Bob called a few days later to see if I wanted to go out again.

Dear Bob: No.


  1. Shelly,
    That is one of the funniest stories I have EVER heard!!!! I knew you were funny...
    h-e-l-l-o you ARE a Konold but THAT story out does any of Bruce's stories and believe me...he has TONS of them! What a winner that Bob was! No wonder he is 35 and still not married! For sure he sounds like a CREEPER!! Amber has some stories like that of a guy who asked her out as a more dressy date so she is in heals then after dinner he stakes her somewhere to feed the ducks while walking on boulders! Sometimes you wonder if these guys have eyes! OR a brain! Keep up your great story writing! I find it very entertaining and a great way to exercise my diaphragm!! :)

  2. Wow, that's a good date.
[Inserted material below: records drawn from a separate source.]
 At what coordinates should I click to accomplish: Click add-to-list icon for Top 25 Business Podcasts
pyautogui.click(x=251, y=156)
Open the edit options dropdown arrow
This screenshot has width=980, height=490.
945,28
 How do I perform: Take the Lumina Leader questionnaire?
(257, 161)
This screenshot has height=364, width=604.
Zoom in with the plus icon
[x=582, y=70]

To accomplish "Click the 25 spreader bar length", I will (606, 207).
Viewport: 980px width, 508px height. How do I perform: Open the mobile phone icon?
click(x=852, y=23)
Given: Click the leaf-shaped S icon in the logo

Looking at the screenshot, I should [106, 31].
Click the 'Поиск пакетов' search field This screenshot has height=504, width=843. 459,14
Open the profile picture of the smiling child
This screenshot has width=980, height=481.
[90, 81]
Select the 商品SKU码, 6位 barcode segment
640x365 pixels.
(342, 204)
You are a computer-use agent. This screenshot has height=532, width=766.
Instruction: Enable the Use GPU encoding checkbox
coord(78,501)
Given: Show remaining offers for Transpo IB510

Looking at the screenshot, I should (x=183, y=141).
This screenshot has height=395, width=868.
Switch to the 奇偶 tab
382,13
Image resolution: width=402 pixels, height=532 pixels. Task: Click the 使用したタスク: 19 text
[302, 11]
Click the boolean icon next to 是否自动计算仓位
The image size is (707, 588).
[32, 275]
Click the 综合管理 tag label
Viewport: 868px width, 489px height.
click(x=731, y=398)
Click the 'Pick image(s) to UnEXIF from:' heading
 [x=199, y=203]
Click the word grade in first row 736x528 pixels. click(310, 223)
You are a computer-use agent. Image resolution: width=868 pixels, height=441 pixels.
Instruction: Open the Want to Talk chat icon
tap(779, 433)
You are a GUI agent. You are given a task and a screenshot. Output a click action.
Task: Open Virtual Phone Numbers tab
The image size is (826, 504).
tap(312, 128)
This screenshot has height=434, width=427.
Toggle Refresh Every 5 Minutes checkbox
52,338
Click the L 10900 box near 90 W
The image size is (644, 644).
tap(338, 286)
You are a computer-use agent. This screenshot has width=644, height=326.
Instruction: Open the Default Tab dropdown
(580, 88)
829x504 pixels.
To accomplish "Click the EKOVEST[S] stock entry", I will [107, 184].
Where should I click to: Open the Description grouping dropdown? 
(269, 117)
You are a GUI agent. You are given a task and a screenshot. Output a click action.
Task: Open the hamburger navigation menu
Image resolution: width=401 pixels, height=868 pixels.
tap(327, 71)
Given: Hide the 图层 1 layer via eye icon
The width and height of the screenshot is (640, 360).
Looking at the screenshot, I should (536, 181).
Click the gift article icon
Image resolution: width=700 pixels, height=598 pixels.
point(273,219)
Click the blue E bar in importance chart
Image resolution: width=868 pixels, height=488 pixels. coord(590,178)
Maybe Bob would be up for a double date next time we're there. Also, with all this dating experience under your belt, it's a wonder Michael and Eric don't use you as a resource for planning their own dates, or at least as a what not to do guide.

  3. hahahahahahahahahahahaha (Just so you know, those are not metaphorical "ha's", I really did laugh that hard). This is outstanding! Bless your heart for putting up with that.

  4. I got asked out by a 30 year old when I was 18. And this wasn't like an awkwardly-finding-out-ages-on-the-date thing. The conversation pretty much went [standard introduction stuff], oh you're 18 that makes me feel old, I'm 30, hey do you wanna go out some time?

    That was the first date I turned down. Haha.

  5. Hahaha, that was a great story. It also makes me want to be more cautious about asking girls on bicycle-related dates...

  6. Glad you loved the story!

    @the Colonel- Haha! Just stick to pavement and keep it under a mile or so and she shouldn't have anything to blog about.